How Actin Polymerization Provides Force to Move Cells and Change Their Shape

Lecturer:
Prof. Anders Carlsson (Washington University in St. Louis)

Dates:
October 17 and 24, 2016

Time:
Mondays: 10:15 - 11:45

Place:
EW 202 (TU Berlin, EW-building)

The functions of biological cells are driven by complex networks of proteins and other key molecules. Most theoretical analysis of such networks has been based on a purely chemical picture, but it is becoming increasingly clear that mechanical force is a key input into the network behavior. The intracellular protein actin is one of the key force-producing agents in the cell. It can polymerize into semiflexible filaments, which can propel a cell forward and change its shape. The lectures will present key experimental and biological background, demonstrate using a variety of theoretical tools how actin can generate pushing forces, describe how force generation by actin is regulated from upstream, and finally show how actin-based force generation drives endocytosis.
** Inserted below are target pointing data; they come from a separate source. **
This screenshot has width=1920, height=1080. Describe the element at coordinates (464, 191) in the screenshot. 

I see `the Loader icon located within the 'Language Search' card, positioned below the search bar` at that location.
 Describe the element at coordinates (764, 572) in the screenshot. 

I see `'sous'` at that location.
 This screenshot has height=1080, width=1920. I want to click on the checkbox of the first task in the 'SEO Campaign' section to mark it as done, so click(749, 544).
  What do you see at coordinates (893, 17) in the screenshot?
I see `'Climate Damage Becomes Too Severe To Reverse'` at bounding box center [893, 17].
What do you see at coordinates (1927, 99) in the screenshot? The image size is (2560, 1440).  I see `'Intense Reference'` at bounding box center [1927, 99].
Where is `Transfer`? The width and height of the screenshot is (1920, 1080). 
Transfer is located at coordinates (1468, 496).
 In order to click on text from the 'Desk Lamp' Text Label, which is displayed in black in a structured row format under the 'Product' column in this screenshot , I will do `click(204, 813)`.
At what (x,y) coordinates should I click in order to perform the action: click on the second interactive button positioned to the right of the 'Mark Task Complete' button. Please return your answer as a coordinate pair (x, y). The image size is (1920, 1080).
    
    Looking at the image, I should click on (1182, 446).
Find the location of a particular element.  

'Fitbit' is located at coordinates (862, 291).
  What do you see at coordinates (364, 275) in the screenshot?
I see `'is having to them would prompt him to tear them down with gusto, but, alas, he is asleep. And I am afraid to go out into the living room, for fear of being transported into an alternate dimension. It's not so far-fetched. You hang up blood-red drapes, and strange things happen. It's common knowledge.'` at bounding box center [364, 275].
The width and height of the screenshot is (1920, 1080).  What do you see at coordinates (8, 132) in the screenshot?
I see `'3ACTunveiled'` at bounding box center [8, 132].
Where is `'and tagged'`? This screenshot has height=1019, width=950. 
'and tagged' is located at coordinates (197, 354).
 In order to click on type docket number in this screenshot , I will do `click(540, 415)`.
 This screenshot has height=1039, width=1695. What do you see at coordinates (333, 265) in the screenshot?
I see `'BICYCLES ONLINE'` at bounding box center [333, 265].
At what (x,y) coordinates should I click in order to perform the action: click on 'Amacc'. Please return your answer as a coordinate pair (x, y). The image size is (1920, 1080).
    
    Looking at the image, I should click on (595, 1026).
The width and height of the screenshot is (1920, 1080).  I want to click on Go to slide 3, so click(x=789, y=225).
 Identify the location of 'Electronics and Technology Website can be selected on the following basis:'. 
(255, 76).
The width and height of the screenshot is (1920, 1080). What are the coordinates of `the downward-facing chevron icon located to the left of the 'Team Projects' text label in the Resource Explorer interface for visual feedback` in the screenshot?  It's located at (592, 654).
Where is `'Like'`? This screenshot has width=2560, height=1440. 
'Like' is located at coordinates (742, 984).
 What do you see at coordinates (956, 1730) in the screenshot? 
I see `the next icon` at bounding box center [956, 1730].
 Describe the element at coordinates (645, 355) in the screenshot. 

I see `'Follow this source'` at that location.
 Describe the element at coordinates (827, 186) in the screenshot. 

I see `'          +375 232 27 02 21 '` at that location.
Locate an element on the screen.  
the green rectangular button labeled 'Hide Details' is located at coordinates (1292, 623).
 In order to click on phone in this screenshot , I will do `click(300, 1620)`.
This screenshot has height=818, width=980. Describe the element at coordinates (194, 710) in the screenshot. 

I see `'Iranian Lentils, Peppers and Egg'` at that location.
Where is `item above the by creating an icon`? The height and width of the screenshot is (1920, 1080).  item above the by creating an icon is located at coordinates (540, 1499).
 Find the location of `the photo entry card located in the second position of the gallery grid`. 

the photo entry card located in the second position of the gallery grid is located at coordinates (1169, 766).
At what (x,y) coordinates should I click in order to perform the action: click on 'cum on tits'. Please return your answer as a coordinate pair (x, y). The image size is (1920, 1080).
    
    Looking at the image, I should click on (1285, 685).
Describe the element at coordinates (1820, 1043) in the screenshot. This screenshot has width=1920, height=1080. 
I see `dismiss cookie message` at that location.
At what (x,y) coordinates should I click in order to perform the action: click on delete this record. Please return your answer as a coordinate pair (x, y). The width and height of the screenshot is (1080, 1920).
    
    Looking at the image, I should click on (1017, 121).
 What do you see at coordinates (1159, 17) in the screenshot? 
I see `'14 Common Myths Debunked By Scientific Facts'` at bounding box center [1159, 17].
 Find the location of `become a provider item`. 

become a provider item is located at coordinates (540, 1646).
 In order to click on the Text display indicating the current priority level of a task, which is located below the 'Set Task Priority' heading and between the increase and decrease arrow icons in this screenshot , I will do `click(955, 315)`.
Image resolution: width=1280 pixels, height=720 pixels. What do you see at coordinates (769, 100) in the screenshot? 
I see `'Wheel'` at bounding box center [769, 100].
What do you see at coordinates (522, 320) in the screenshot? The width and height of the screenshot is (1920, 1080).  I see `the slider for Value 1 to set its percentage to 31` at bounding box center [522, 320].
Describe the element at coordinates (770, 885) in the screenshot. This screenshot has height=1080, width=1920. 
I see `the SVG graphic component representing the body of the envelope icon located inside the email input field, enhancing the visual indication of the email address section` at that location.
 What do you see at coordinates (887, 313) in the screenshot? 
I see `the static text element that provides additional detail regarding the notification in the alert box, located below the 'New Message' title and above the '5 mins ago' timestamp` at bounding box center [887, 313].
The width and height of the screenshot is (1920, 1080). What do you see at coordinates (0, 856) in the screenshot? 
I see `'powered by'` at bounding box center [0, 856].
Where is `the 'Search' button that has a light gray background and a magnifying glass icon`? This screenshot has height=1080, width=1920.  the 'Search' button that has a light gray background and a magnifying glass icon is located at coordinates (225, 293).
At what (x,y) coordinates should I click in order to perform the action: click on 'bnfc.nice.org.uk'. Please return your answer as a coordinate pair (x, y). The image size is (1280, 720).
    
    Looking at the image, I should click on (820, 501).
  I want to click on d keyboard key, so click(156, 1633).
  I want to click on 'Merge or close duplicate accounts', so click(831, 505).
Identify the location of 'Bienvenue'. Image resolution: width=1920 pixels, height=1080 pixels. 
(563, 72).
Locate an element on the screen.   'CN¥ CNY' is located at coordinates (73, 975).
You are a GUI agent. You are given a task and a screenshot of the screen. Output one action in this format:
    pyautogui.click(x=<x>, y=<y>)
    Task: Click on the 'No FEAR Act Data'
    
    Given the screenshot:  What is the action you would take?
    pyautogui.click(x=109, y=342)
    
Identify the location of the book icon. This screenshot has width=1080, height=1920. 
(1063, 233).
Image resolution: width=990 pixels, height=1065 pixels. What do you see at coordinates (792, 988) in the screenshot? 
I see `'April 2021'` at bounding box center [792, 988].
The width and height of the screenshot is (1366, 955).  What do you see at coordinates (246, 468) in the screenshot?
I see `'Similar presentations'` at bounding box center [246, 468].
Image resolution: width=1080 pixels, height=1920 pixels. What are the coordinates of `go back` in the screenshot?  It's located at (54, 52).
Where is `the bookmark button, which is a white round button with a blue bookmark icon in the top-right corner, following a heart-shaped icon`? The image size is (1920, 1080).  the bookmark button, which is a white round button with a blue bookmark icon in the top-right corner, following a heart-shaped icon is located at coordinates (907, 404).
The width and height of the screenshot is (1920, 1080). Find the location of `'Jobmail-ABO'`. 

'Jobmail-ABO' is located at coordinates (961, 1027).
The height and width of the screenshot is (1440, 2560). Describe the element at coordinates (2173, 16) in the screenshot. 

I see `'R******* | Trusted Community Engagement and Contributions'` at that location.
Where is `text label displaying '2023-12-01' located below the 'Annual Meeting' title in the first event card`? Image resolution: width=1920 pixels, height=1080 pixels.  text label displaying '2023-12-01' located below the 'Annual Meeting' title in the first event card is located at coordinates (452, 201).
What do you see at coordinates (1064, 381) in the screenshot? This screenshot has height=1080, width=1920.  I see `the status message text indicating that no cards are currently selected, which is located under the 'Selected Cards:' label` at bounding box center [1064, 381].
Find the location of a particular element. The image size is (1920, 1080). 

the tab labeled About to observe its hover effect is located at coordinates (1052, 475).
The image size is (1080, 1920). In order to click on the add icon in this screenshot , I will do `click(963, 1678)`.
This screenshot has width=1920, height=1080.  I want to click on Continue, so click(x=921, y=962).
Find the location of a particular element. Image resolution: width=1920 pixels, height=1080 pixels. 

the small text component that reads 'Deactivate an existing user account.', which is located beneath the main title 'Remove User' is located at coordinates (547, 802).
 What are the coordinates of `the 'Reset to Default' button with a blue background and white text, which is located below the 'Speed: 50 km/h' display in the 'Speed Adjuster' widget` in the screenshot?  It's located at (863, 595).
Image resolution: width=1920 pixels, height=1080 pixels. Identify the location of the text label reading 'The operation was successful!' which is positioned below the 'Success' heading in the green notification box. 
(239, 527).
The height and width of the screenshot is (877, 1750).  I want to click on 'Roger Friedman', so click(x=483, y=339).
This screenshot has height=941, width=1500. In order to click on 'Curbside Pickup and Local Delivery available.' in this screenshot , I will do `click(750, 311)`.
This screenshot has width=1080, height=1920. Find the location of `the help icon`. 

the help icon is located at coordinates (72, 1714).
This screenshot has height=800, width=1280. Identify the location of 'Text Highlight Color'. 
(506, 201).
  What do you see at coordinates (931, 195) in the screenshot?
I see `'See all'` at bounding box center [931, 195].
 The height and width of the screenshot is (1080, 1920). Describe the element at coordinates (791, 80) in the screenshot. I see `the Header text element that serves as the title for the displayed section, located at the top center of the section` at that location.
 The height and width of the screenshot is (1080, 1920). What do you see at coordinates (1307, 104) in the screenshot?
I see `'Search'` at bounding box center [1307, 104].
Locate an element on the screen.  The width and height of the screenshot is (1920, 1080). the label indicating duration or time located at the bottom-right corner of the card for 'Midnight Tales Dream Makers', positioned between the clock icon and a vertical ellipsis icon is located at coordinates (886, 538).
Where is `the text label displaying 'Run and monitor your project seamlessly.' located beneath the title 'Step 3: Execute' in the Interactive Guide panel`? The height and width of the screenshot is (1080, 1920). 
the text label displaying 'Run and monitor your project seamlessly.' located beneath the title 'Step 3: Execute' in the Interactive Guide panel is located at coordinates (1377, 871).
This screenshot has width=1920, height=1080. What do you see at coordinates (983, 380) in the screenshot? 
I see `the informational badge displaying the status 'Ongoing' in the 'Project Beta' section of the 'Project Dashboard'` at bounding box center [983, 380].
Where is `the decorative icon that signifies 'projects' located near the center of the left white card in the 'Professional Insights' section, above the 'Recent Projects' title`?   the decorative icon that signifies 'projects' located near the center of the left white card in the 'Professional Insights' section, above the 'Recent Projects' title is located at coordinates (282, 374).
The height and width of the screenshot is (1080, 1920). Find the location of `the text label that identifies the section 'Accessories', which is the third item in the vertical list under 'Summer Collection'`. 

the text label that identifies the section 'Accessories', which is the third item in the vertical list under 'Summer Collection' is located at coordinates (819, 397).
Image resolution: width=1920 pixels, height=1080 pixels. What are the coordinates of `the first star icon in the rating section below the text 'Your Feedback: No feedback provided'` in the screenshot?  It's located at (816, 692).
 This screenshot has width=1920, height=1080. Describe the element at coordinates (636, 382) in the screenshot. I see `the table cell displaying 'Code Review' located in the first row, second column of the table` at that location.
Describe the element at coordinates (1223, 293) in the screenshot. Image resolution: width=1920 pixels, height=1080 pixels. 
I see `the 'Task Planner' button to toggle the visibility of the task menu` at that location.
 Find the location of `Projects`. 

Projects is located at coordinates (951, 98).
I) Observational background

   A) Cell migration
   B) Propulsion of pathogens
   C) Cell shape changes
   D) Measurements of actin-based forces

II) Theory of pushing force generation by actin polymerization

   A) Molecular properties of actin
   B) Equilibrium and nonequilibrium polymerization
   C) Rigorous properties of equilibrium actin force generation
   D) Brownian-Ratchet model
   E) Effects of filament/membrane flexibility
   F) Multifilament effects
   G) Nonequilibrium force generation

III) Control of actin-based force generation

   A) Actin filament nucleation
   B) Feedback of actin onto its nucleators
   C) Actin waves
   D) Actin pulses in endocytosis

IV) Theory of pulling force generation by actin polymerization

   A) Implications of force balance
   B) How actin polymerization drives endocytosis

Recommended literature

1. J. Howard, Mechanics of Motor Proteins and the Cytoskeleton, Chapters 1-11, Sinauer (2001).
2. A. Mogilner, Mathematics of cell motility: have we got its number?, J. Math. Biol. 58, 105-134 (2009).
3. A. E. Carlsson and D. Sept, Mathematical modeling of cell migration, Methods in cell biology 84, 911-937 (2008).